__Dataset entries__:
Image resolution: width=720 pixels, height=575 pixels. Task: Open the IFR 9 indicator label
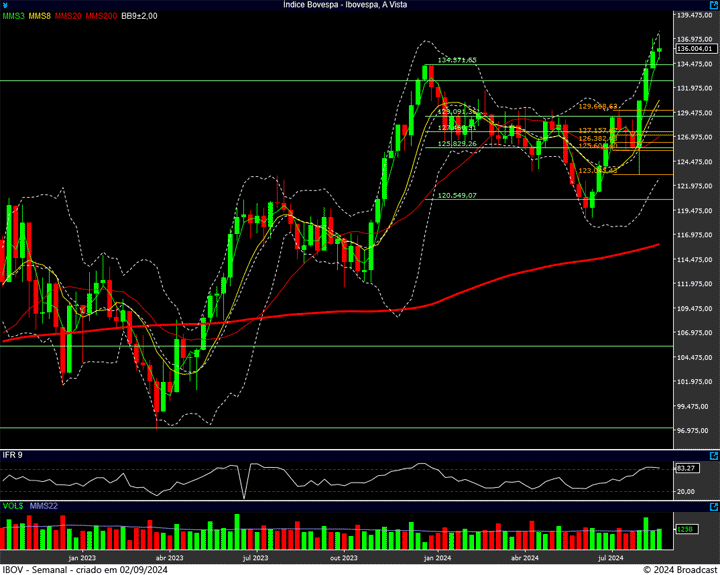[13, 455]
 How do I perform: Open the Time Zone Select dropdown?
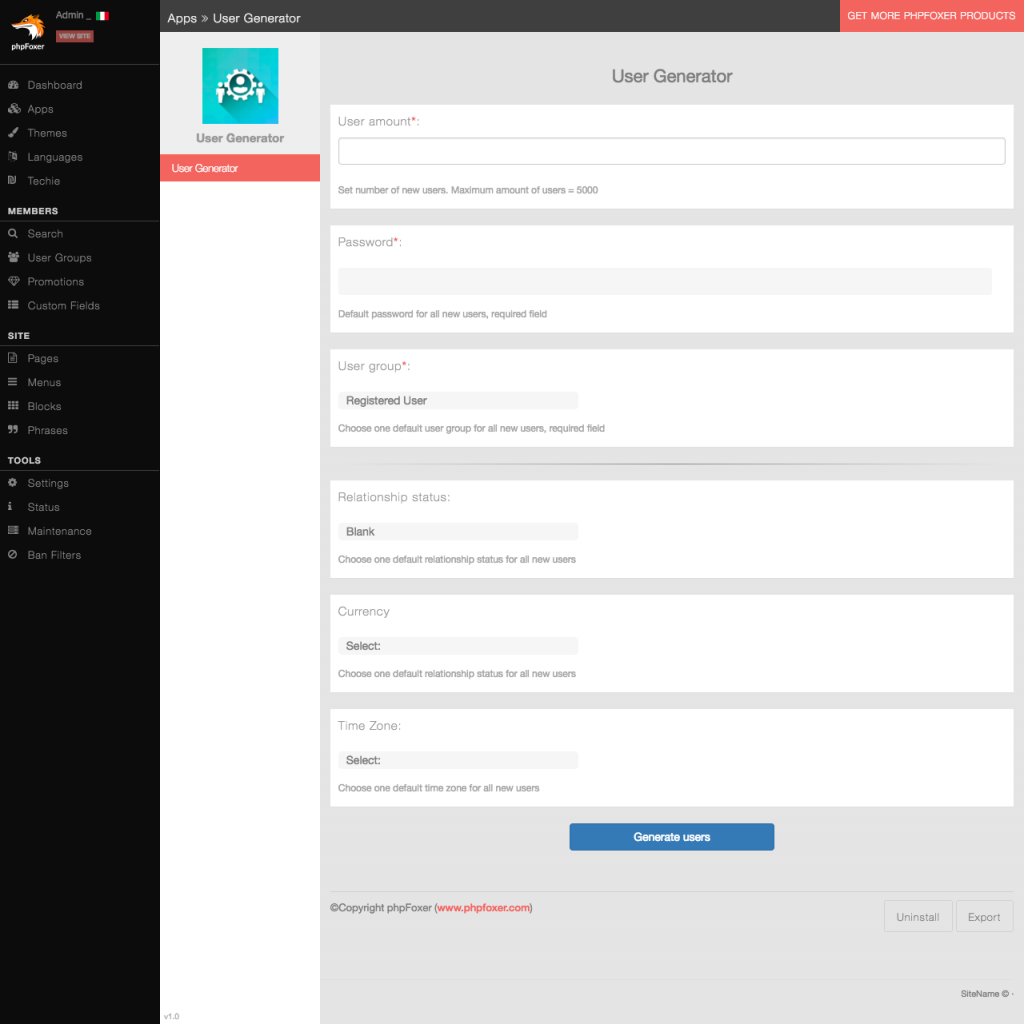click(457, 760)
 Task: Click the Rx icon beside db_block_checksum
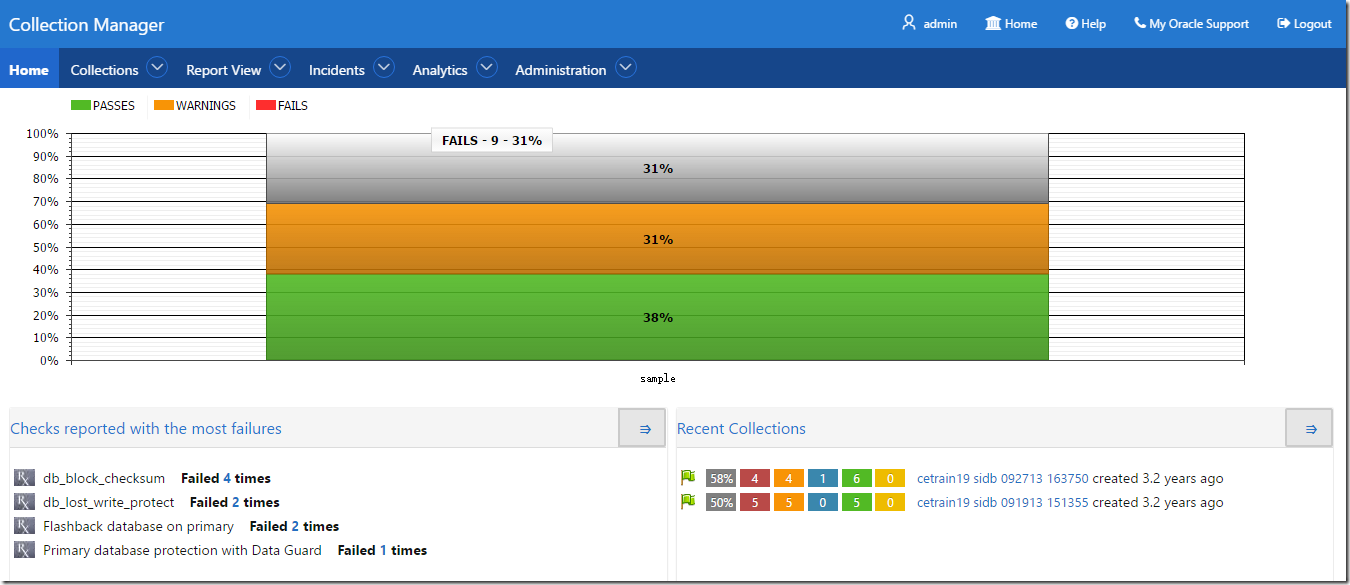(25, 478)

__What needs to be done__: Transcribe all records verbatim and omit each image.

__Output for this task__:
Image resolution: width=720 pixels, height=575 pixels. Task: Open the IFR 9 indicator label
[13, 455]
 How do I perform: Open the Time Zone Select dropdown?
click(457, 760)
 Task: Click the Rx icon beside db_block_checksum
(25, 478)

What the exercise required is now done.